Tout le monde veut son agent conversationnel ?

Mais cette déconvenue boursière n’est pas qu’une sanction infligée à Alphabet pour avoir été pris de vitesse par Microsoft. C’est aussi plus généralement le reflet de l’importance prise par les chatbots aux yeux des boursicoteurs.

En effet, le géant chinois Baidu a connu une envolée boursière, mercredi, après avoir annoncé que son propre chatbot serait disponible dès le mois de mars. Une nouvelle qui, par ricochet, a entraîné la chute de l’action d’Alibaba, l’autre géant chinois, qui n’avait pas encore évoqué ses plans pour contrer ChatGPT et Baidu. 

Erreur corrigée dès jeudi : Alibaba a, à son tour, assuré travailler sur un agent conversationnel maison… mais sans donner beaucoup plus de précision. Qu’importe, cela à suffi à rassurer les investisseurs, permettant à l’action d’Alibaba de remonter en flèche.

À croire que la survie boursière des Big Tech dépend actuellement de leurs projets en matière de chatbots. Les agents conversationnels représentent "un possible relais de croissance pour des grands groupes qui pouvaient en avoir besoin", souligne Alexandre Baradez.

Les groupes tels que Google, Microsoft, Alibaba ou encore Facebook sont "ce qu’on appelle des sociétés de croissance, c’est-à-dire que le performance boursière dépend beaucoup de leur capacité à afficher des taux de croissance toujours plus élevés", note Alexandre Baradez. Problème : ces mastodontes ont tous connu un ralentissement du rythme de leur croissance, ces derniers temps.

Dans ce contexte, ChatGPT & Co ont ravivé les espoirs des investisseurs de voir les géants de la tech renouer avec une croissance insolente. Mais pour Alexandre Baradez, il est encore "un peu trop tôt" pour affirmer qu’un chatbot peut faire ou défaire la fortune boursière d’un groupe tech.

Les réactions des boursicoteurs relèvent encore beaucoup de l’irrationnel. Rien ne prouve, par exemple, que ChatGPT va réellement permettre d’améliorer sensiblement les résultats de Bing et de prendre des parts de marché à Google.

"Les agents conversationnels vont peut-être connaître un sort similaire aux voitures autonomes.

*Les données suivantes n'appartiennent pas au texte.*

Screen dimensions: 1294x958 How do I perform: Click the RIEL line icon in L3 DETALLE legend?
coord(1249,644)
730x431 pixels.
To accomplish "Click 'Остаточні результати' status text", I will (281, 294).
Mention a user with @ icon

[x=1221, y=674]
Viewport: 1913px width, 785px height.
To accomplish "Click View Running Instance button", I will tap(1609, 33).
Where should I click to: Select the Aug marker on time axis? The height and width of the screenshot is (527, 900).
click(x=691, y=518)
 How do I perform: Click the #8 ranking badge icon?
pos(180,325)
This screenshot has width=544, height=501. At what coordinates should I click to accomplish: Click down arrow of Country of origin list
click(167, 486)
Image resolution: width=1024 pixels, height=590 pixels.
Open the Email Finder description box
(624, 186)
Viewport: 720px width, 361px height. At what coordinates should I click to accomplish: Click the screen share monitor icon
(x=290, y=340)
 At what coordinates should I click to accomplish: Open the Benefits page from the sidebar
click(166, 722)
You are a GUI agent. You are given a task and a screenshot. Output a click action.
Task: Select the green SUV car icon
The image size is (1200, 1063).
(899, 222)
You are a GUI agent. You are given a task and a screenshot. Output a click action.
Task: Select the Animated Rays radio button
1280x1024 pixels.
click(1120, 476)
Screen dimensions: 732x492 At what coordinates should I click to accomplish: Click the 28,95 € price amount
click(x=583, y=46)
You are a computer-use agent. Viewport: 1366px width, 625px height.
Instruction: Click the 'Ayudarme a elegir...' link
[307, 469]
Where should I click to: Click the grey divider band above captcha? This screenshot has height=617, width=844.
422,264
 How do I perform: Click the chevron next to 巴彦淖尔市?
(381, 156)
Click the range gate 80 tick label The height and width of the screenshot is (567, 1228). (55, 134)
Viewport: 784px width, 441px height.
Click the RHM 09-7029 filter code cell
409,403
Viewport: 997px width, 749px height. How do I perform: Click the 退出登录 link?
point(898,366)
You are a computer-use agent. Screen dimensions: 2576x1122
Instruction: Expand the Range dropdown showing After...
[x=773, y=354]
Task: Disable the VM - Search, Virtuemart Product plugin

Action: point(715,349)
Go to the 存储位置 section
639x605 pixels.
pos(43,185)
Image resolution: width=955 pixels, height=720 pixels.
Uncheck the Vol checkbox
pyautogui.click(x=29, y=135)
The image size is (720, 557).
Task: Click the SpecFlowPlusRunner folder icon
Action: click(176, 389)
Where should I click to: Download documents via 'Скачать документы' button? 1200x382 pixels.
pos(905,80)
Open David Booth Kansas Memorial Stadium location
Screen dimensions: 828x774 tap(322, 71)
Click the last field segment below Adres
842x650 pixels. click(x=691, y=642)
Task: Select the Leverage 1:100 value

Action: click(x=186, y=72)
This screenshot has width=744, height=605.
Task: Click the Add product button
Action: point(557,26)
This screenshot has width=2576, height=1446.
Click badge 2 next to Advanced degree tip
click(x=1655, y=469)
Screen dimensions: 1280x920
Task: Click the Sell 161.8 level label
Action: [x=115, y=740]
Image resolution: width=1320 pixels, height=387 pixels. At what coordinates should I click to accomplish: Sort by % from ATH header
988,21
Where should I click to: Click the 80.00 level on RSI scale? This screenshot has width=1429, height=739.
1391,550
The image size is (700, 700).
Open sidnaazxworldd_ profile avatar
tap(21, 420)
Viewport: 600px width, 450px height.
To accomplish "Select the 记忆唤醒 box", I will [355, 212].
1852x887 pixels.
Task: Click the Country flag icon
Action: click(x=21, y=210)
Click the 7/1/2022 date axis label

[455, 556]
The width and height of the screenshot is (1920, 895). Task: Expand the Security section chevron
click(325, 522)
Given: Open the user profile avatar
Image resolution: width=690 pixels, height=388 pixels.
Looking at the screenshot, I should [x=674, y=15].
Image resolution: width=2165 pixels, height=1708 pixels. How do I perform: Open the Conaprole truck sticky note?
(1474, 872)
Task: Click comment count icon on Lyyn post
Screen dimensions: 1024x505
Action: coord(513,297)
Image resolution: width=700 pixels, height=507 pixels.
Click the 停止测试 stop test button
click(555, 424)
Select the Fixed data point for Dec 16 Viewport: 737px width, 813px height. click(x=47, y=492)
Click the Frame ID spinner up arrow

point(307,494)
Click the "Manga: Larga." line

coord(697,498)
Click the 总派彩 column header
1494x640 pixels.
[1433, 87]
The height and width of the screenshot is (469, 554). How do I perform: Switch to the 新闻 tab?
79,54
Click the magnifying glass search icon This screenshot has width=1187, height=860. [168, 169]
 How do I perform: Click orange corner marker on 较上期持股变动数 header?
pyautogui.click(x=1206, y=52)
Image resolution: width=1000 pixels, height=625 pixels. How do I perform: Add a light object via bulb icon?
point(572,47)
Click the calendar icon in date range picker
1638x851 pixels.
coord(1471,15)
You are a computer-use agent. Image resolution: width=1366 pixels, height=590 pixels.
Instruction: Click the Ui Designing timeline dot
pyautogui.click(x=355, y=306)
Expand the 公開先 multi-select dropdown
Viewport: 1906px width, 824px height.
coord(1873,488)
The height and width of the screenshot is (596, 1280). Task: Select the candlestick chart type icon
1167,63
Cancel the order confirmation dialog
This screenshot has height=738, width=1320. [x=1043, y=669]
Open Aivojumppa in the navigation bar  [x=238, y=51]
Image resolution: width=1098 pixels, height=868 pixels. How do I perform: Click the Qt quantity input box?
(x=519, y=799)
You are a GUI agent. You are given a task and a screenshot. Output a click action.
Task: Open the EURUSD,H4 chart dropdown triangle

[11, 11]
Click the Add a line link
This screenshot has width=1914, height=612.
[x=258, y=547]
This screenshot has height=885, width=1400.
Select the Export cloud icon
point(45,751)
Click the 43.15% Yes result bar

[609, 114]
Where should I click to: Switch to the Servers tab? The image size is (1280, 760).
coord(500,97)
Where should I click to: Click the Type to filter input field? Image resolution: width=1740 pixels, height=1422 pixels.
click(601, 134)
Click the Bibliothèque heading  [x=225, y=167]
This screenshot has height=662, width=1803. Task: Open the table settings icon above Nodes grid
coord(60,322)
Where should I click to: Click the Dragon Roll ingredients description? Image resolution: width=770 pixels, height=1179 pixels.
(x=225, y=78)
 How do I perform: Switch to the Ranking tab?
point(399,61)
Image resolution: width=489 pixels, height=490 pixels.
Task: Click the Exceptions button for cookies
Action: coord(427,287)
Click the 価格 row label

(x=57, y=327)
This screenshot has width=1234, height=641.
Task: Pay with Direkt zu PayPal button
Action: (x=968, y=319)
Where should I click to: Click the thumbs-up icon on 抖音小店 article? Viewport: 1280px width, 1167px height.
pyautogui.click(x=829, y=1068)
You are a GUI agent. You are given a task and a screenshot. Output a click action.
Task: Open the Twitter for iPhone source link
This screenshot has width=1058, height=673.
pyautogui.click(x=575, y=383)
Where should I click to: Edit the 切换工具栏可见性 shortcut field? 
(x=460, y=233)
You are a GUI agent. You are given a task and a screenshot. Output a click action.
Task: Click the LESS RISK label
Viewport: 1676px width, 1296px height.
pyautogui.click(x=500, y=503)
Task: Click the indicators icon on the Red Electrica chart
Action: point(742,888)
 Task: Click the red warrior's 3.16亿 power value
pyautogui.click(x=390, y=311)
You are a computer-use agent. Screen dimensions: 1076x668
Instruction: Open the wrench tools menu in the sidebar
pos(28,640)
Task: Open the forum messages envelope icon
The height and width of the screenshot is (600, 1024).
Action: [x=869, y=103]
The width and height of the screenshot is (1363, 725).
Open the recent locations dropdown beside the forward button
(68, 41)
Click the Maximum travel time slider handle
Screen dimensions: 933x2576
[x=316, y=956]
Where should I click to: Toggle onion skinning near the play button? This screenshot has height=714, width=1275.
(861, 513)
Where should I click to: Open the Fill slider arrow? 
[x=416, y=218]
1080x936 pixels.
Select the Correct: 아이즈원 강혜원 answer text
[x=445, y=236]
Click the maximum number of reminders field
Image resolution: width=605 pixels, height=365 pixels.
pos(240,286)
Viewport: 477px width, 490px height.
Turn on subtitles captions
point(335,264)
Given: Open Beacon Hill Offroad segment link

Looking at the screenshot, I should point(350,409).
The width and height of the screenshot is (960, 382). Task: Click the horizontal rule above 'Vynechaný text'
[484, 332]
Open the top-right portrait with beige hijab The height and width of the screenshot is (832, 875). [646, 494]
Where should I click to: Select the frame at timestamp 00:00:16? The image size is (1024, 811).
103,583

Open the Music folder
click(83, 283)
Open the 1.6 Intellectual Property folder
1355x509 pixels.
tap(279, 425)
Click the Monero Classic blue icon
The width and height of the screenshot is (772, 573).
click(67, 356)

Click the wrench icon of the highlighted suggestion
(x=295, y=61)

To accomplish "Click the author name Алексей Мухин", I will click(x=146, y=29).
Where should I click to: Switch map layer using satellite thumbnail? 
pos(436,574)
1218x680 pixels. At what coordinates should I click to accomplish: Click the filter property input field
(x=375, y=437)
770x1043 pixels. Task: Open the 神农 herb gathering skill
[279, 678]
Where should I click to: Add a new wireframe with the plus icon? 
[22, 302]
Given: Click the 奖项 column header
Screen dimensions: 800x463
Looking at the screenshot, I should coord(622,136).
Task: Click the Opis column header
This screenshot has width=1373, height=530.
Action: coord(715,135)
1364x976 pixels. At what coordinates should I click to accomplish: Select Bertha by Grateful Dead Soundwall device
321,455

Au début tout le monde voulait investir dans ce secteur, mais dix ans plus tard, on attend encore de voir les promesses se matérialiser", souligne Alexandre Baradez.

Pour cet expert, il faut encore que les chatbots prouvent qu’ils sont bons à autre chose qu’aider les étudiants à tricher ou écrire des chansons plus ou moins dans le style de la star australienne Nick Cave.